Waiariki Institute of Technology (Whare Takiura o Waiariki) was a tertiary institution based in the city of Rotorua, New Zealand, in the Bay of Plenty region in the central North Island. In May 2016, it merged with Bay of Plenty Polytechnic to form Toi Ohomai Institute of Technology.

Regional campuses existed in Taupō, Tokoroa and Whakatāne, and formerly Tūrangi and Kawerau. These were backed by a variety of specialist campuses and buildings, such as the Waipa Campus just south of Rotorua and the newly established offerings available from Waiariki in the Tauranga suburb of Windermere.

Waiariki was divided into three faculties, which offered masters, graduate, postgraduate and degree qualifications, as well as diplomas and certificates in several subject areas. They were the Faculty of Applied Technology and Primary Industries - Te Kura Takawāo, the Faculty of Business, Information Technology and Creative Arts - Te Kura Taki, and Te Pākaro a Ihenga: Faculty of Health, Education and Humanities.

Qualification subject areas included nursing, teaching, social work, art, sustainability, Māori, forestry, business, computing, tourism and hospitality. These were backed by an equally diverse range of trade-based qualifications, in areas such as engineering, agriculture, horticulture, fashion, carpentry and hairdressing.

== Tangatarua Marae ==
Waiariki has an on-site marae named Tangatarua, which translates as "two peoples" to reflect their bicultural nature. Tangatarua Marae was officially opened on 5 October 1996 and is named after a Te Arawa ancestor, Ihenga, who lived on the land where the Mokoia Campus is today.

== Academies ==
The Waiariki Academy of Sport offered talented athletes the opportunity to prioritise their sporting careers while gaining a tertiary education. Similarly, the Waiariki Academy of Singing and Music supported talented young singers and musicians to reach their musical goals while studying.
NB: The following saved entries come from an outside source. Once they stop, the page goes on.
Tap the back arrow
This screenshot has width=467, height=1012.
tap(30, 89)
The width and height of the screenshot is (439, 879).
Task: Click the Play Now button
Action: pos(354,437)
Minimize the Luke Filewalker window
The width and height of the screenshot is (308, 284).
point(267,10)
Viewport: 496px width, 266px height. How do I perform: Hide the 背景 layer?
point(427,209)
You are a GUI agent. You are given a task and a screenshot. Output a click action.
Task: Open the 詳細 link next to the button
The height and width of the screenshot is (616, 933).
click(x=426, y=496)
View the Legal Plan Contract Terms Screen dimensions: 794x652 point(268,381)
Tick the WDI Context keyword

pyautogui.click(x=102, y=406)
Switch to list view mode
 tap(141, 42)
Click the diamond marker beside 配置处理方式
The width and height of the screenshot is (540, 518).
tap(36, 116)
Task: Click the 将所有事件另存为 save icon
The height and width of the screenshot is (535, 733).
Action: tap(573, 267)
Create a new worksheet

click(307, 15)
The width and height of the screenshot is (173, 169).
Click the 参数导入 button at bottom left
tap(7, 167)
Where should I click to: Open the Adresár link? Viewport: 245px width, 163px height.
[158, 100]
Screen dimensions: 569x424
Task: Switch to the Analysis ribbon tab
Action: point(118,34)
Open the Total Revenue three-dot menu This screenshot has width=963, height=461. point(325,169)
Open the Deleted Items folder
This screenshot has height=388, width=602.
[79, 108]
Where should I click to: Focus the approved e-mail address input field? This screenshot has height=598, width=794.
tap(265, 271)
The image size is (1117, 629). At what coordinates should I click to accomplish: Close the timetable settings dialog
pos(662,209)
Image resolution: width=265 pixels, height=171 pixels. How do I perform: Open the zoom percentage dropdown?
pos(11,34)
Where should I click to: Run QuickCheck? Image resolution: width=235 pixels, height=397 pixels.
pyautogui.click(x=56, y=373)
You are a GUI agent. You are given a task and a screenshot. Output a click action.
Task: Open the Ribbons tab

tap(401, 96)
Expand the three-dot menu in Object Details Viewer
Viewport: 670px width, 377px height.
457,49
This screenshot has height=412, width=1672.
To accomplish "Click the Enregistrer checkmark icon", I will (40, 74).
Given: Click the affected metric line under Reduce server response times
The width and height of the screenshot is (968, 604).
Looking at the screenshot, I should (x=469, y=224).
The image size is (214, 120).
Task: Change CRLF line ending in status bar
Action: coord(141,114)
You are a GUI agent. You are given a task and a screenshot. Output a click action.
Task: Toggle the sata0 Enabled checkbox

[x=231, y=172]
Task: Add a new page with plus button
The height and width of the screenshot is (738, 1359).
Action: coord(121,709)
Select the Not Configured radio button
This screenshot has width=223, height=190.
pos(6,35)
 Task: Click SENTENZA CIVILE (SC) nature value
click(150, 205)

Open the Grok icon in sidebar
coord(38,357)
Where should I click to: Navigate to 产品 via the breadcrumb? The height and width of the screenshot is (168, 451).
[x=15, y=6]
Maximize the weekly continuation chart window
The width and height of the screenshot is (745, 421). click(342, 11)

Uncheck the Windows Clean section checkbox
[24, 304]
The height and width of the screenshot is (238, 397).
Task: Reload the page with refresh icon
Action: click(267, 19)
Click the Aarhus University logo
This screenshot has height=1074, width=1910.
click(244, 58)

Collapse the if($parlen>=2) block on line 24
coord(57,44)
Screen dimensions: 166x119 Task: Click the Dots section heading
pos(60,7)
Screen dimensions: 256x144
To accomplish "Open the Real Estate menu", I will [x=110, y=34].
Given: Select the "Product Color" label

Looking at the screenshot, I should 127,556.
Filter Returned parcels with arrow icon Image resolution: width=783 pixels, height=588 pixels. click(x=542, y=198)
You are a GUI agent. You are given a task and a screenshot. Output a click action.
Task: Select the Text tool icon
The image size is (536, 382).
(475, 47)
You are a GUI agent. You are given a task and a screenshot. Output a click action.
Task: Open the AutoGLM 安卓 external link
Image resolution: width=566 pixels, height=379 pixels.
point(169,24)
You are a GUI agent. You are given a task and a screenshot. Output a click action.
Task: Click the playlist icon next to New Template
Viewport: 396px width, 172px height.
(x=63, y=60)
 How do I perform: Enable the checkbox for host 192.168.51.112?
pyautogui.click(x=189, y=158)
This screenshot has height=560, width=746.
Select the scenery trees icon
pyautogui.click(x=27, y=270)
Waiariki also offered teenagers interested in trade areas the Bay of Plenty Trades Academy, which allowed secondary students to get a taste of trade subjects and tertiary life while still at high-school.

== History ==

Waiariki Community College was born in 1976, after the Rotorua Boys’ High School Technical Institute Division was merged with the Rotorua Girls' High School Business College to form a Senior Technical Division under the Rotorua High Schools' Board of Governors. Building on the Mokoia Drive site commenced that year, and the Waiariki Community College was opened two years later on 1 April 1978.

Tokoroa's 'outpost' opened in 1973, and subsequently became Waiariki's first regional campus in 1978.

By the time Waiariki Community College changed its name to Waiariki Polytechnic in 1987, it was the largest polytechnic outside of the main city centres. The first two degree-level qualifications in tourism management and nursing were launched in 1995, and three years later, the name finally changed to Waiariki Institute of Technology.